When the foundation that provides her grants goes belly-up due to some embezzlement scandals, she losses her funding. To go home now would waste years of work. She has limited equipment, food, and other resources. In order to survive and complete her research, she has to ask the tribe she’s studying for help, which means wearing their clothes, practicing their customs, and living with them. To save her research, she has to compromise her principles.

The situation gets even worse when friendships begin brewing between her and the natives she’s studying and living with. Her sense of guilt reaches a crisis when she falls for the tribe’s chief and one night, after having a bit too much to drink, sleeps with him.


I think most people would agree the tweaked character far more interesting and her story more compelling. All I did for the second version of Pam was give this brilliant researcher some flaws and shortcomings. She wants something, just like the first version of Pam, which is a good start. But in the second version, something is stopping her from having it. And that thing is primarily herself. She has an internal conflict.
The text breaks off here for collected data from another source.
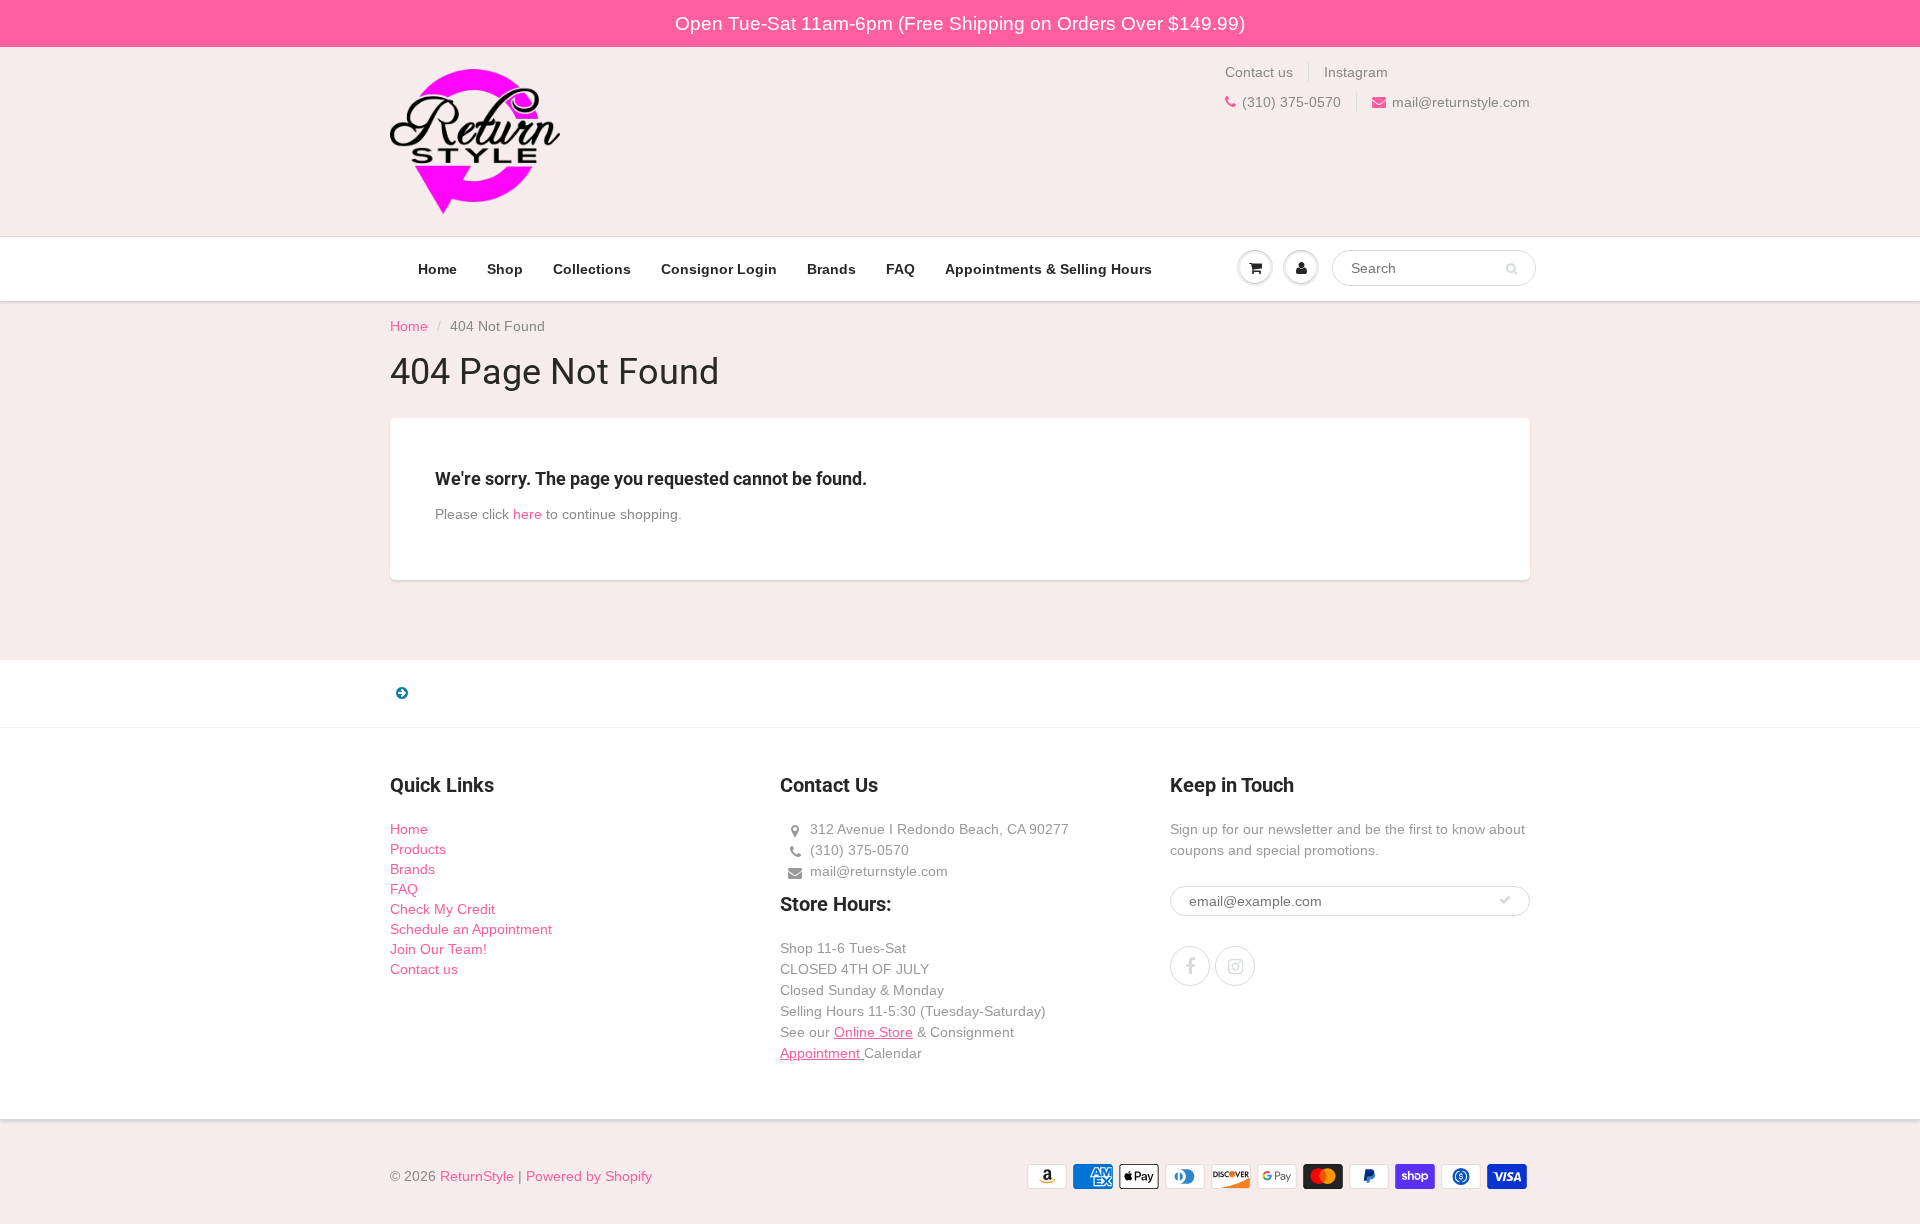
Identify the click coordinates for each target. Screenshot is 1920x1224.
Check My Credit (442, 909)
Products (418, 849)
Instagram (1356, 72)
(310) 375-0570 (1291, 102)
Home (437, 269)
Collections (592, 269)
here (527, 514)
Conflicts will enrich your roleplay. Often when people think of conflict, they think of fighting and combat. A lot of fun roleplay comes out of fights with others. In pure combat scenarios, however, the conflict is entirely external. Someone wants something, and someone else is opposing it. They get into a fight, one person wins, and the other person loses. The fights can happen again another day, but the story can only repeat itself. The characters don’t grow or change anymore than the story does.

If you want your roleplay to be richer and evolve over time, your character will need some internal conflicts with which she struggles, and those will come from your character’s flaws.

In the Amazon, I play a city girl who longs for the luxury and security of civilization. She wants to bring to the jungle law, order, sanitation, and wealth -- all the great things about civilization. She’s intelligent, charming, and has a grasp for politics, which could make her a great leader. Yet, despite her qualities, she’s lazy, irresponsible, has a weakness for intoxicants, and often lacks any confidence in herself. The thing that stops her from realizing her dreams is herself.


This produces some interesting interactions with Eve Fintan, Dylan Fintan, and Kiki. Unlike Persephone, Eve and Dylan are responsible and good at business. They have built a successful, luxurious resort, and they’re quite generous with their wealth. Eve, however, is sometimes snobbish and often judgemental. She’s always scrutinizing Persephone’s irresponsible behavior, which includes casual cocaine use, especially when it comes to Persephone’s obligations toward her adopted daughter, Kiki.

Kiki is kind, loving, and loyal. She’s also mentally handicapped, which presents all kinds of challenges with understanding the world around her. Dylan is a quack doctor who’s far better at breast enhancements than curing diseases. And then there’s Tantrica who’s, well...Tantrica.

All of these characters are a mixture of wants and needs, which are satisfied or impeded by the characters’ qualities and flaws. And when these characters come together, the roleplay is multifaceted, dynamic, varied, and compelling -- and often humorously absurd.

Your character’s strengths and qualities really won’t make him very interesting. It’s actually your character’s weaknesses that will drive rich roleplay. What characteristics are stopping your character from having what he or she wants? It’s those failures where your character’s story will most brilliantly shine.